= Midwest Communications (1952–1992) =

U.S. broadcasting company

Midwest Communications, Inc. was a broadcasting company based in the Upper Midwest United States.

==History==
The company's history dates back to August 1952, when it was formed as Midwest Radio and Television as a merger of WCCO (AM) and WTCN-TV. The company was a joint-venture of Mid-Continent Radio-Television (itself a partnership of the Saint Paul Pioneer Press and the Minneapolis Tribune Company, 53%) and CBS (47%).
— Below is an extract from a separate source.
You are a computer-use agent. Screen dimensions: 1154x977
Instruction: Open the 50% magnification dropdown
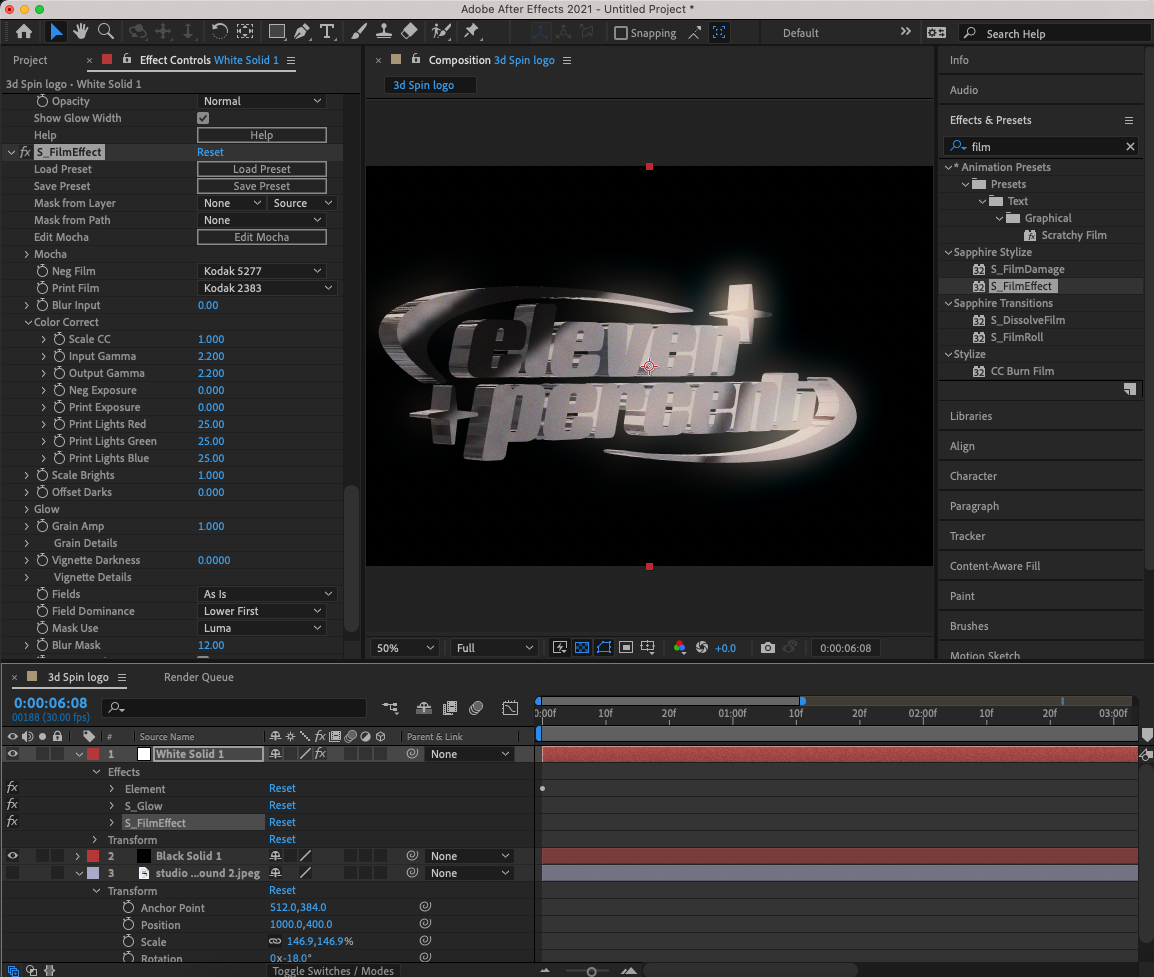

While WTCN radio went to a separate owner, the television station became WCCO-TV.

The company expanded over the years, launching WCCO-FM (now KMNB) in the 1970s.

In the early 1980s, Midwest Radio and Television bought ABC affiliate WFRV-TV in Green Bay and its satellite in Escanaba, Michigan, WJMN-TV (CBS did not initially take an ownership stake in either of those two stations at the time as they had good relations with then-CBS affiliate WBAY-TV) from Orion Broadcasting, which merged with Cosmos Broadcasting (itself a subsidiary of Liberty Corporation). Midwest Radio and Television also bought KCMT in Alexandria, Minnesota and its satellite in Walker, Minnesota, KNMT. The stations' calls became KCCO and KCCW respectively, and the stations became satellites of WCCO-TV.

In October 1982, the company renamed itself Midwest Communications to reflect the company's expanded business that now included cable systems and two cable channels. WCCO II was also launched around this time to become an early local cable channel that would evolve into the regional sports network Midwest Sports Channel.

In February 1992, the company merged with CBS, and WFRV/WJMN as well as WCCO became CBS owned-and-operated stations. Today, only WCCO-TV and its satellites are retained by Paramount Skydance Corporation. WFRV/WJMN was sold to Liberty Media in 2007, then to Nexstar Broadcasting Group in 2011. Meanwhile, CBS divested its entire radio division to Entercom, which renamed itself Audacy, Inc.

Midwest also owned the Midwest Sports Channel, which was originally associated with WCCO-TV. MSC became a CBS owned and operated network following its acquisition of WCCO. In 1999, shortly after CBS was acquired by Viacom, MSC was sold to News Corporation and operated as Fox Sports North (now FanDuel Sports Network North).

Midwest Radio and Television was not associated with Midwest Television, which was run by the estate of August C. Meyer Sr. and former owners of KFMB radio and television in San Diego, California, WCIA in Champaign and WMBD radio and television in Peoria, Illinois, nor Midwest Communications, which also has broadcasting interests in Northern Wisconsin, Minnesota, Michigan, Indiana, North Dakota and Tennessee.